Selected text:
---
As Darkraven said you need to distinguish frequent use and what you can do without hurting them for testing.
Most LiFe batteries can go down to 2.5 and as shown down to 2.0V without any damage for testing. If you want 80+% DOD you need to go below 3V on many of them.

Lead acid cannot be compared to ANY lithium based battery :p They should always stay 100%SOC compare to Lithium that will last longer at 40-60% and such ;) LA will degrade ALOT every cycle that goes to 0.

I had to read your small text 2 times before i saw it :p Yeah they are mentioned a bit different all but the common part is that they almost all can take low votlages but for longevity you should of course not go to low.
 
OK. So to bring this back a bit closer to my original post, I have now got a charger that can charge the 100Ah batteries. It has both a specific lithium mode, and several others for normal/AGM lead acid (Noco genius g7200).
---
Goal 1:
Quote the records verbatim from the line containing "The image size" up to and including the line containing "tap(119, 154)", leaving out any pictures.
The battery discussion and the records below it have no connection to each other.

Records to process:
---
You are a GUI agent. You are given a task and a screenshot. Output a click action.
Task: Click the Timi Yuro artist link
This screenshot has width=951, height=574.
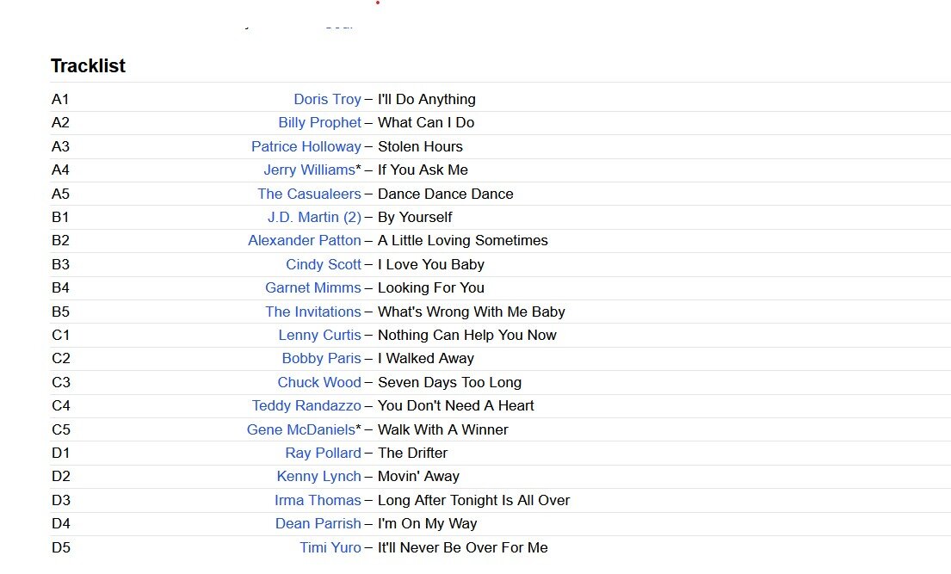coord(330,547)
---
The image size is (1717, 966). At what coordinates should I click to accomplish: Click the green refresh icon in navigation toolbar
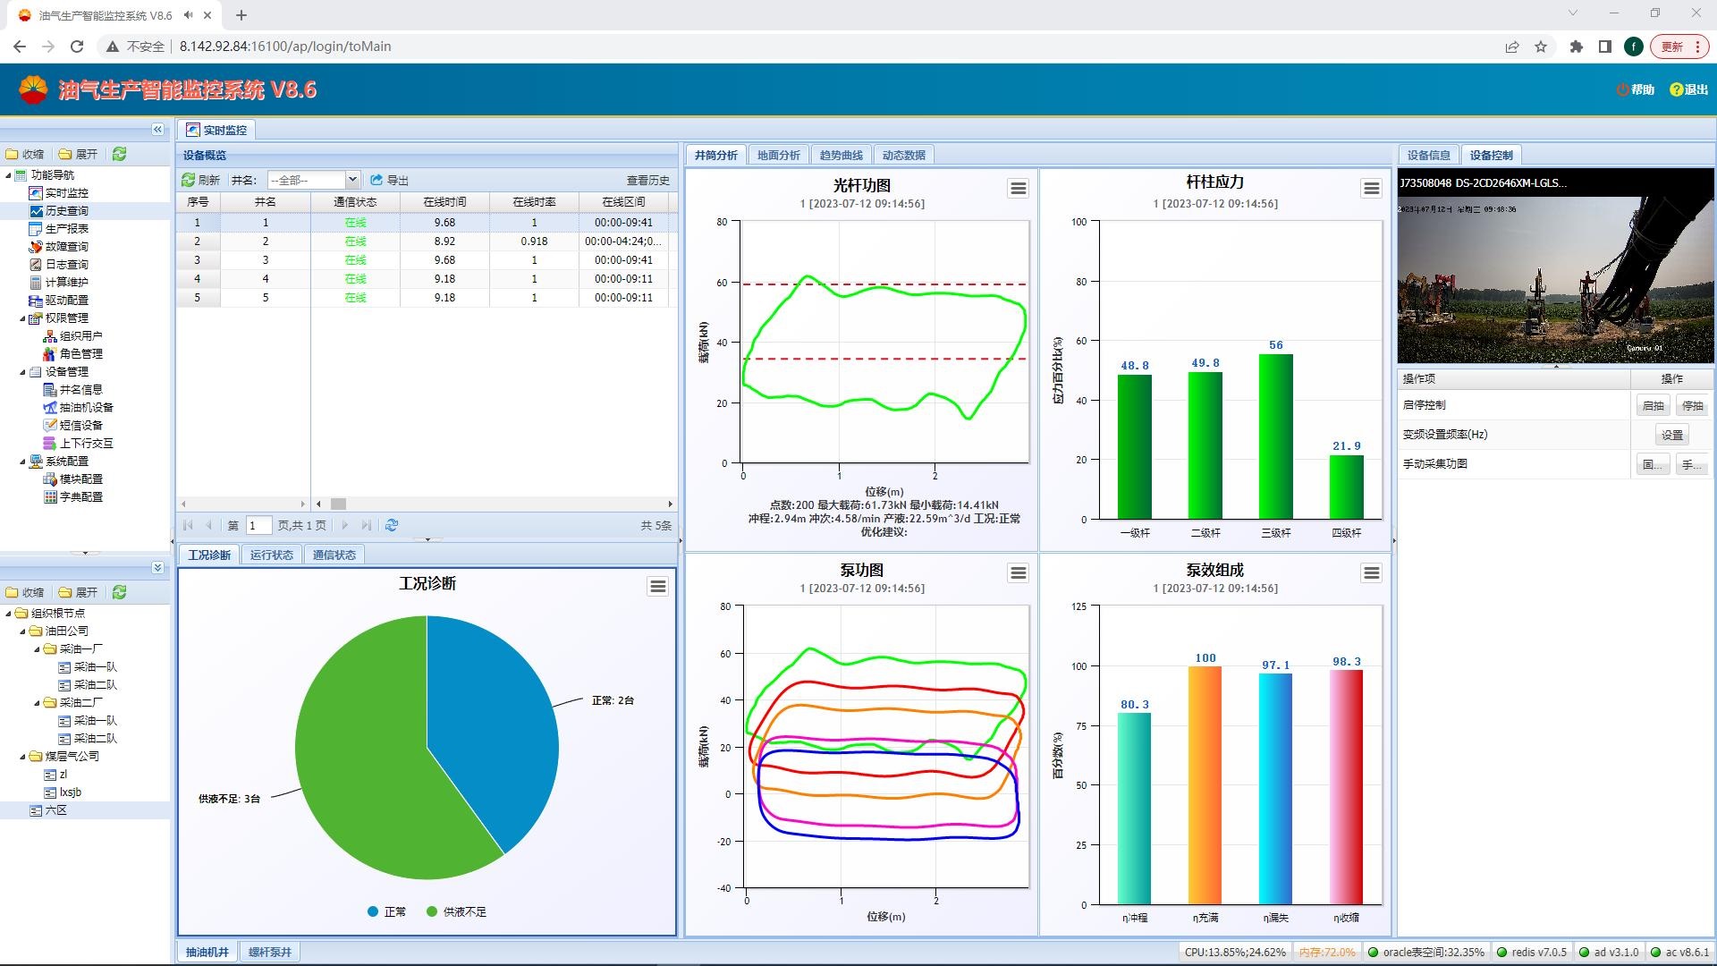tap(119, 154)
---
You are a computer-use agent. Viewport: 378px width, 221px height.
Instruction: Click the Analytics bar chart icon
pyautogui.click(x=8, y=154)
---
Goal 2:
Continue the battery discussion from where it stops.

Exercise response 1:
The image size is (1717, 966). At what coordinates should I click to accomplish: Click the green refresh icon in navigation toolbar
tap(119, 154)

Exercise response 2:
From absolutely dead flat, it should charge the battery in less than 24 hours. Didn't happen! Having put the battery on the charger for 2.5 days, the voltage has basically levelled off at 3.45 V and only goes up about .01v/hour. Considering it should charge up to 14.6, clearly something is wrong. Time to do more digging for info.
 
What is the AMP rating on that charger? and is it putting out it's rated Current?
 
You won't get it up to 14.6V for two reasons:
1. The Noco charger puts up to 14.2V across the battery with 7.2A maximum. Charging a 100Ah battery with it should take 15 hours, more or less. The specs of the battery say 14.6V is the maximum charging voltage, which is well within what should be expected, and that means 3.65V end of charge per cell. Anything between 3.6 and 4.0V is normal for a LiFePO battery. The charger can't to that though, 14.2V is 3.55V per cell.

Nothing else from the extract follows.